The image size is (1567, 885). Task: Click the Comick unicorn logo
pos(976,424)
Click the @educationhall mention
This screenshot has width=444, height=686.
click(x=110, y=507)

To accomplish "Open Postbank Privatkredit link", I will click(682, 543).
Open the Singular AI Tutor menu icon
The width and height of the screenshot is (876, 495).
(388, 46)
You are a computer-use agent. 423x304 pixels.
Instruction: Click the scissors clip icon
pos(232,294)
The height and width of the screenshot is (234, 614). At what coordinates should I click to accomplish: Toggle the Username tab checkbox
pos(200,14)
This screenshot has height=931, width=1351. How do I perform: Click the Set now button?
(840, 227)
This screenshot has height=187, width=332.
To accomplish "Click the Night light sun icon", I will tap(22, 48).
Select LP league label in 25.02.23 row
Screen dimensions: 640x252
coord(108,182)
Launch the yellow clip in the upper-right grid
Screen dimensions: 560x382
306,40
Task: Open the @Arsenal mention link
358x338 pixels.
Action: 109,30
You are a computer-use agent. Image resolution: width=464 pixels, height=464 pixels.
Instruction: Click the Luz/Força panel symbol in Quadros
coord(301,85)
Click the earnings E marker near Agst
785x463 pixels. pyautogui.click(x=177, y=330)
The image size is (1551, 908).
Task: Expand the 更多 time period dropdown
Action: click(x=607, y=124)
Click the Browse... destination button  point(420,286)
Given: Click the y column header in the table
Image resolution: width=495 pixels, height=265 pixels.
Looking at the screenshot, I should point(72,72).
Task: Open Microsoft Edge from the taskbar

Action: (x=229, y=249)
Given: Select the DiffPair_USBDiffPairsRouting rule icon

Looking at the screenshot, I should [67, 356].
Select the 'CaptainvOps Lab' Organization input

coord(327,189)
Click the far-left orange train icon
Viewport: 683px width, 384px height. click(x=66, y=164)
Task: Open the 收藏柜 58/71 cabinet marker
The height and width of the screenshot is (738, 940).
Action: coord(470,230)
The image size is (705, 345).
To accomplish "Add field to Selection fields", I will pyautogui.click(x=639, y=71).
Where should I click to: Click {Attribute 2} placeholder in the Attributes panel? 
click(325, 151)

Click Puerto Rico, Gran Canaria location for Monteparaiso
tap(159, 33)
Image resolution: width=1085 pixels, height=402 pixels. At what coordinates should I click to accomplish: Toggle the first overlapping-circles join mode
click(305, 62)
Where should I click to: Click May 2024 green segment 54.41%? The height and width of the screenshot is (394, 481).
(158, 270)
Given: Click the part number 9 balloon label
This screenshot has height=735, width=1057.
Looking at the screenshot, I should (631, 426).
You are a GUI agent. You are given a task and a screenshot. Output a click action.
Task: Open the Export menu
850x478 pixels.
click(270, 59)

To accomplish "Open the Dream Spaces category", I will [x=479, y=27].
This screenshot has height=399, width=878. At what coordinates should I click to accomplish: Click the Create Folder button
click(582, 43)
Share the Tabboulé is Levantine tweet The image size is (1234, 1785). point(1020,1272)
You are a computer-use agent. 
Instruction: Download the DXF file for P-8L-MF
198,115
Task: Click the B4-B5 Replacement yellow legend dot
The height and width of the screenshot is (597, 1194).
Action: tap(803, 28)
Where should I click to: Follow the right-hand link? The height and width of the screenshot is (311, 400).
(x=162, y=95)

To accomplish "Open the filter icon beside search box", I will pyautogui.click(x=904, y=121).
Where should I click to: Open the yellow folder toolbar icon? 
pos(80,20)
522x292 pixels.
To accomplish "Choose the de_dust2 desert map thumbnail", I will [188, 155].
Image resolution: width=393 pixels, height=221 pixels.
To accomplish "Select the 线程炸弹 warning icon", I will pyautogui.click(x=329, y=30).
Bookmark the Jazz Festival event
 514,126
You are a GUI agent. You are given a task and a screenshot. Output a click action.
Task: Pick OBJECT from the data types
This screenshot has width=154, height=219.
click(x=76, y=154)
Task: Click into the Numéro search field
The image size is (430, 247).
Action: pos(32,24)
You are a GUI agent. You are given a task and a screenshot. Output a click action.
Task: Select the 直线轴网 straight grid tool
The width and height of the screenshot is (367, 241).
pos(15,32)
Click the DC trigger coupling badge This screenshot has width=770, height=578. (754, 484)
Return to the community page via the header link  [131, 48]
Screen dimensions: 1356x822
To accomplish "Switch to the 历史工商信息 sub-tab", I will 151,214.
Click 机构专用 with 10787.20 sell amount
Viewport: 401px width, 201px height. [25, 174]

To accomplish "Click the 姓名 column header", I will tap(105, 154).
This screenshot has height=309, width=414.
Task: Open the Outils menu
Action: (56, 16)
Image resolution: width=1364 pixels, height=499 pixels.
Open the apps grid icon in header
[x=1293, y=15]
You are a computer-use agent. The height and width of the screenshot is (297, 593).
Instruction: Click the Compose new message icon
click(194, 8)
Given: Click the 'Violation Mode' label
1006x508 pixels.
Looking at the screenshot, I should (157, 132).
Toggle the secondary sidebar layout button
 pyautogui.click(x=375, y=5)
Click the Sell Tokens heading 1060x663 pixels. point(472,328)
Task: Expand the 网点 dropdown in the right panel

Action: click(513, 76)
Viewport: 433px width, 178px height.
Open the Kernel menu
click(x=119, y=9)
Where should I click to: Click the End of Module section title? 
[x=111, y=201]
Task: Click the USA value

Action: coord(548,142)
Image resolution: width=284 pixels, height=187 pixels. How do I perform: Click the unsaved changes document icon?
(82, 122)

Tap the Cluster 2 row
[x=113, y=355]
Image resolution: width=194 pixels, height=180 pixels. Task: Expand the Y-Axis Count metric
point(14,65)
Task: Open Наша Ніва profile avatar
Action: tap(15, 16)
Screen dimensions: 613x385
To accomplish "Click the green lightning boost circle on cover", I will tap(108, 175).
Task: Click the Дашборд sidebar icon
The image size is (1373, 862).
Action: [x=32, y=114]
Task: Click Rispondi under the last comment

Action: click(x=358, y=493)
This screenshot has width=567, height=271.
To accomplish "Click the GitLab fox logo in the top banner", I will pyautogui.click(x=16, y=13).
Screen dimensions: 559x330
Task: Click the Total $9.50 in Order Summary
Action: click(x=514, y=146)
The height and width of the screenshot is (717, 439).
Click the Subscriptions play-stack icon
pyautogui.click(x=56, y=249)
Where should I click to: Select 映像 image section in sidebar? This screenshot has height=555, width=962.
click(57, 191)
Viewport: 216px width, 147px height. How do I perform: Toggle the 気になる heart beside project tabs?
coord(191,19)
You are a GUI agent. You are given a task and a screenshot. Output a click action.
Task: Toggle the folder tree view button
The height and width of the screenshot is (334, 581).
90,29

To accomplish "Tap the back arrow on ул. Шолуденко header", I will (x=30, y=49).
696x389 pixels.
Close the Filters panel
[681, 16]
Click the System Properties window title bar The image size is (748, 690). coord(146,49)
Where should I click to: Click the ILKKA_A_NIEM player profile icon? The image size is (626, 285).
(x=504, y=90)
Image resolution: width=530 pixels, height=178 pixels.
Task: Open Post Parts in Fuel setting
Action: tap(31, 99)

-=-=-

### Exercise aim
Nothing in the entries may change. Retype them all.

### Output
The image size is (1567, 885). Task: Click the Comick unicorn logo
pos(976,424)
Click the @educationhall mention
This screenshot has width=444, height=686.
click(x=110, y=507)

To accomplish "Open Postbank Privatkredit link", I will click(682, 543).
Open the Singular AI Tutor menu icon
The width and height of the screenshot is (876, 495).
(388, 46)
You are a computer-use agent. 423x304 pixels.
Instruction: Click the scissors clip icon
pos(232,294)
The height and width of the screenshot is (234, 614). At what coordinates should I click to accomplish: Toggle the Username tab checkbox
pos(200,14)
This screenshot has height=931, width=1351. How do I perform: Click the Set now button?
(840, 227)
This screenshot has height=187, width=332.
To accomplish "Click the Night light sun icon", I will tap(22, 48).
Select LP league label in 25.02.23 row
Screen dimensions: 640x252
coord(108,182)
Launch the yellow clip in the upper-right grid
Screen dimensions: 560x382
306,40
Task: Open the @Arsenal mention link
358x338 pixels.
Action: 109,30
You are a computer-use agent. Image resolution: width=464 pixels, height=464 pixels.
Instruction: Click the Luz/Força panel symbol in Quadros
coord(301,85)
Click the earnings E marker near Agst
785x463 pixels. pyautogui.click(x=177, y=330)
The image size is (1551, 908).
Task: Expand the 更多 time period dropdown
Action: click(x=607, y=124)
Click the Browse... destination button  point(420,286)
Given: Click the y column header in the table
Image resolution: width=495 pixels, height=265 pixels.
Looking at the screenshot, I should point(72,72).
Task: Open Microsoft Edge from the taskbar

Action: (x=229, y=249)
Given: Select the DiffPair_USBDiffPairsRouting rule icon

Looking at the screenshot, I should [67, 356].
Select the 'CaptainvOps Lab' Organization input

coord(327,189)
Click the far-left orange train icon
Viewport: 683px width, 384px height. click(x=66, y=164)
Task: Open the 收藏柜 58/71 cabinet marker
The height and width of the screenshot is (738, 940).
Action: coord(470,230)
The image size is (705, 345).
To accomplish "Add field to Selection fields", I will pyautogui.click(x=639, y=71).
Where should I click to: Click {Attribute 2} placeholder in the Attributes panel? 
click(325, 151)

Click Puerto Rico, Gran Canaria location for Monteparaiso
tap(159, 33)
Image resolution: width=1085 pixels, height=402 pixels. At what coordinates should I click to accomplish: Toggle the first overlapping-circles join mode
click(305, 62)
Where should I click to: Click May 2024 green segment 54.41%? The height and width of the screenshot is (394, 481).
(158, 270)
Given: Click the part number 9 balloon label
This screenshot has height=735, width=1057.
Looking at the screenshot, I should (631, 426).
You are a GUI agent. You are given a task and a screenshot. Output a click action.
Task: Open the Export menu
850x478 pixels.
click(270, 59)

To accomplish "Open the Dream Spaces category", I will [x=479, y=27].
This screenshot has height=399, width=878. At what coordinates should I click to accomplish: Click the Create Folder button
click(582, 43)
Share the Tabboulé is Levantine tweet The image size is (1234, 1785). point(1020,1272)
You are a computer-use agent. 
Instruction: Download the DXF file for P-8L-MF
198,115
Task: Click the B4-B5 Replacement yellow legend dot
The height and width of the screenshot is (597, 1194).
Action: tap(803, 28)
Where should I click to: Follow the right-hand link? The height and width of the screenshot is (311, 400).
(x=162, y=95)

To accomplish "Open the filter icon beside search box", I will pyautogui.click(x=904, y=121).
Where should I click to: Open the yellow folder toolbar icon? 
pos(80,20)
522x292 pixels.
To accomplish "Choose the de_dust2 desert map thumbnail", I will [188, 155].
Image resolution: width=393 pixels, height=221 pixels.
To accomplish "Select the 线程炸弹 warning icon", I will pyautogui.click(x=329, y=30).
Bookmark the Jazz Festival event
 514,126
You are a GUI agent. You are given a task and a screenshot. Output a click action.
Task: Pick OBJECT from the data types
This screenshot has width=154, height=219.
click(x=76, y=154)
Task: Click into the Numéro search field
The image size is (430, 247).
Action: pos(32,24)
You are a GUI agent. You are given a task and a screenshot. Output a click action.
Task: Select the 直线轴网 straight grid tool
The width and height of the screenshot is (367, 241).
pos(15,32)
Click the DC trigger coupling badge This screenshot has width=770, height=578. (754, 484)
Return to the community page via the header link  [131, 48]
Screen dimensions: 1356x822
To accomplish "Switch to the 历史工商信息 sub-tab", I will 151,214.
Click 机构专用 with 10787.20 sell amount
Viewport: 401px width, 201px height. [25, 174]

To accomplish "Click the 姓名 column header", I will tap(105, 154).
This screenshot has height=309, width=414.
Task: Open the Outils menu
Action: (56, 16)
Image resolution: width=1364 pixels, height=499 pixels.
Open the apps grid icon in header
[x=1293, y=15]
You are a computer-use agent. The height and width of the screenshot is (297, 593).
Instruction: Click the Compose new message icon
click(194, 8)
Given: Click the 'Violation Mode' label
1006x508 pixels.
Looking at the screenshot, I should (157, 132).
Toggle the secondary sidebar layout button
 pyautogui.click(x=375, y=5)
Click the Sell Tokens heading 1060x663 pixels. point(472,328)
Task: Expand the 网点 dropdown in the right panel

Action: click(513, 76)
Viewport: 433px width, 178px height.
Open the Kernel menu
click(x=119, y=9)
Where should I click to: Click the End of Module section title? 
[x=111, y=201]
Task: Click the USA value

Action: coord(548,142)
Image resolution: width=284 pixels, height=187 pixels. How do I perform: Click the unsaved changes document icon?
(82, 122)

Tap the Cluster 2 row
[x=113, y=355]
Image resolution: width=194 pixels, height=180 pixels. Task: Expand the Y-Axis Count metric
point(14,65)
Task: Open Наша Ніва profile avatar
Action: tap(15, 16)
Screen dimensions: 613x385
To accomplish "Click the green lightning boost circle on cover", I will tap(108, 175).
Task: Click the Дашборд sidebar icon
The image size is (1373, 862).
Action: [x=32, y=114]
Task: Click Rispondi under the last comment

Action: click(x=358, y=493)
This screenshot has width=567, height=271.
To accomplish "Click the GitLab fox logo in the top banner", I will pyautogui.click(x=16, y=13).
Screen dimensions: 559x330
Task: Click the Total $9.50 in Order Summary
Action: click(x=514, y=146)
The height and width of the screenshot is (717, 439).
Click the Subscriptions play-stack icon
pyautogui.click(x=56, y=249)
Where should I click to: Select 映像 image section in sidebar? This screenshot has height=555, width=962.
click(57, 191)
Viewport: 216px width, 147px height. How do I perform: Toggle the 気になる heart beside project tabs?
coord(191,19)
You are a GUI agent. You are given a task and a screenshot. Output a click action.
Task: Toggle the folder tree view button
The height and width of the screenshot is (334, 581).
90,29

To accomplish "Tap the back arrow on ул. Шолуденко header", I will (x=30, y=49).
696x389 pixels.
Close the Filters panel
[681, 16]
Click the System Properties window title bar The image size is (748, 690). coord(146,49)
Where should I click to: Click the ILKKA_A_NIEM player profile icon? The image size is (626, 285).
(x=504, y=90)
Image resolution: width=530 pixels, height=178 pixels.
Task: Open Post Parts in Fuel setting
Action: tap(31, 99)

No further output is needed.